Cette maladie progresse à un rythme alarmant dans le monde entier, mais sa détection et sa prise en charge présentent des lacunes inquiétantes. Alors que les projections annoncent une hausse significative des cas dans les prochaines décennies, les experts tirent la sonnette d’alarme face à un paradoxe sanitaire majeur : des millions de personnes vivent avec le diabète sans même le savoir.
Un sous-diagnostic mondial préoccupant
Une récente étude publiée dans la prestigieuse revue The Lancet Diabetes & Endocrinology met en lumière une réalité alarmante : 44% des personnes diabétiques de plus de 15 ans ignorent complètement leur condition. Cette situation touche particulièrement les jeunes adultes, qui présentent les taux de sous-diagnostic les plus élevés.
Ce phénomène d’ignorance collective face à une maladie aux conséquences potentiellement graves constitue un défi majeur pour les systèmes de santé mondiaux.
Des parcours de soins incomplets
Même lorsque le diagnostic est posé, le parcours thérapeutique reste souvent imparfait :
91% des patients diagnostiqués reçoivent effectivement un traitement médicamenteux, ce qui témoigne d’une bonne prise en charge initiale. Cependant, les résultats sur le long terme s’avèrent plus mitigés.

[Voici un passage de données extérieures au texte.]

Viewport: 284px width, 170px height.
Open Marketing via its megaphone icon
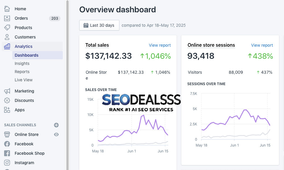pos(7,91)
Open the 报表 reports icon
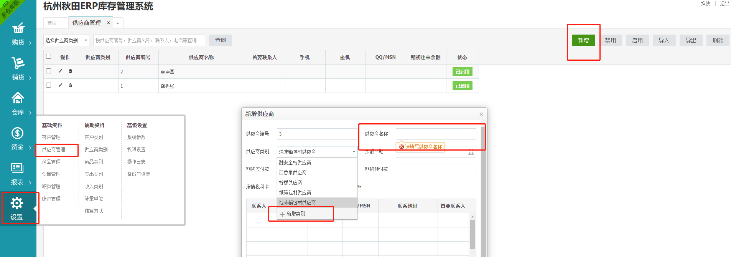The image size is (731, 257). 17,168
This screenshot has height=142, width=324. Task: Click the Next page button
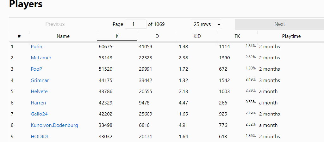(x=279, y=24)
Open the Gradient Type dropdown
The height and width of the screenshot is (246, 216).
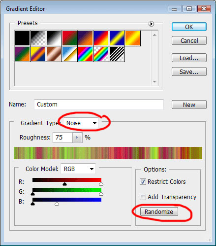coord(81,123)
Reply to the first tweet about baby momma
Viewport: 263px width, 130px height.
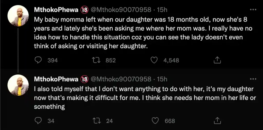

Parmi les personnes traitées, seules 42% parviennent à maintenir leur glycémie à un niveau optimal, essentiel pour prévenir les complications. Cette situation aboutit à un constat préoccupant : à peine 21% de l’ensemble des diabétiques dans le monde bénéficient d’une gestion véritablement efficace de leur maladie.
Des inégalités territoriales marquées
L’étude révèle d’importantes disparités régionales dans la prise en charge du diabète :
L’Amérique du Nord se distingue par les meilleurs taux de diagnostic, permettant une prise en charge plus précoce de la maladie.
La région Asie-Pacifique présente les taux de traitement les plus élevés parmi les patients diagnostiqués, témoignant d’un bon accès aux soins.
Le Sud de l’Amérique latine obtient les meilleurs résultats en matière de contrôle glycémique optimal.
À l’inverse, l’Afrique subsaharienne centrale fait face à une situation particulièrement critique : moins de 20% des personnes diabétiques y sont conscientes de leur état, compromettant sérieusement leurs chances d’accéder à un traitement adéquat.
Une menace grandissante pour les décennies à venir
Les projections concernant l’évolution du diabète dans le monde sont inquiétantes. Lauryn Stafford, chercheuse à l’Institut de métriques et d’évaluation de la santé (IHME), tire la sonnette d’alarme : « D’ici 2050, 1,3 milliard de personnes devraient vivre avec le diabète, et si près de la moitié d’entre elles ignorent qu’elles souffrent d’une maladie grave et potentiellement mortelle, cela pourrait facilement devenir une épidémie silencieuse ».
Face à ce constat, les chercheurs soulignent l’urgence d’investir massivement dans le dépistage et d’améliorer l’accès aux soins à l’échelle mondiale.
Des objectifs ambitieux pour 2030
L’Organisation Mondiale de la Santé (OMS) a pris la mesure de cet enjeu majeur de santé publique en se fixant un objectif ambitieux : parvenir à diagnostiquer 80% des personnes diabétiques d’ici 2030.
Cet objectif représente un défi considérable au regard de la situation actuelle, mais constitue une étape essentielle pour enrayer la progression silencieuse de cette maladie chronique et réduire son impact sur la santé mondiale.